Roll call!

Why it’s hard to get students to come to class — and what one Memphis school is doing about it

PHOTO: Caroline Bauman
Eighth-grader LaTonja Boyce now gets driven by a family member to Riverview School, a K-8 school in south Memphis, but that's not always been the case.

LaTonja Boyce knows the challenges of getting to school when the odds are stacked against you. An eighth-grader at Riverview School in Memphis, she’s moved a lot — from home to home and family member to family member — without the structure, resources and guidance needed to get to school every day and on time.

“Going to school isn’t always like the cool thing to do or what you see other kids on your street doing,” says LaTonja, 13, who now lives with a grandmother while her siblings are in foster care. “But I’ve had teachers make me want to come. I know they will check on me if I’m not there … and they explain why (education) is important for your future.”

LaTonja’s story isn’t unique. High rates of mobility and poverty are among hurdles that stand in the way of getting to school in Memphis, where chronic absenteeism is a major challenge.

Last school year, 29,000 students in Shelby County Schools missed 18 or more school days. And it’s worse for Tennessee students living in poor neighborhoods. Those considered economically disadvantaged are three times more likely to be chronically absent, according to a state report released this year.

For students who defy the odds, encouragement from a teacher or mentor is a common theme.

Sixth-grader Miranda Moore began attending Riverview when her school, Lincoln Elementary, was closed by the district in 2015. It was hard coming to class when she felt behind the other students, but encouragement and attention from teachers made a huge difference.

“Whenever I feel like I’m not getting something, I like it when teachers break us up into groups and have us help each other put what the teacher is saying into our own words,” Miranda says. “When students feel like they can’t catch up because they’re new or they’ve missed a lot or whatever, some just stop trying.”

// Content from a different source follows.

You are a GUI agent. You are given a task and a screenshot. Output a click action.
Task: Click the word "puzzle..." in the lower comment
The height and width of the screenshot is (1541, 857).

This month, to highlight the importance of school attendance, Shelby County Schools launched an attendance campaign in partnership with the Memphis Grizzlies NBA team to incentivize students to show up. The focus is on 10 schools that had 10 percent of last year’s most-absent students.

Riverview wasn’t among schools targeted by this year’s campaign, partly because the K-8 school in south Memphis has made strides in recent years to curb attendance woes. Principal Latasha Harris credits a revamped school culture and increased communication with parents, many of whom live in some of the city’s poorest neighborhoods.

Last year, before the first school bell even sounded, Riverview employees called parents’ phones and knocked on relatives’ doors to make sure students started the school year strong. It worked, with most students registered by the first day of school.

Riverview educators made a similar push this year, and took it a step further by throwing a “block party” in early August to get families on the school campus and get students registered.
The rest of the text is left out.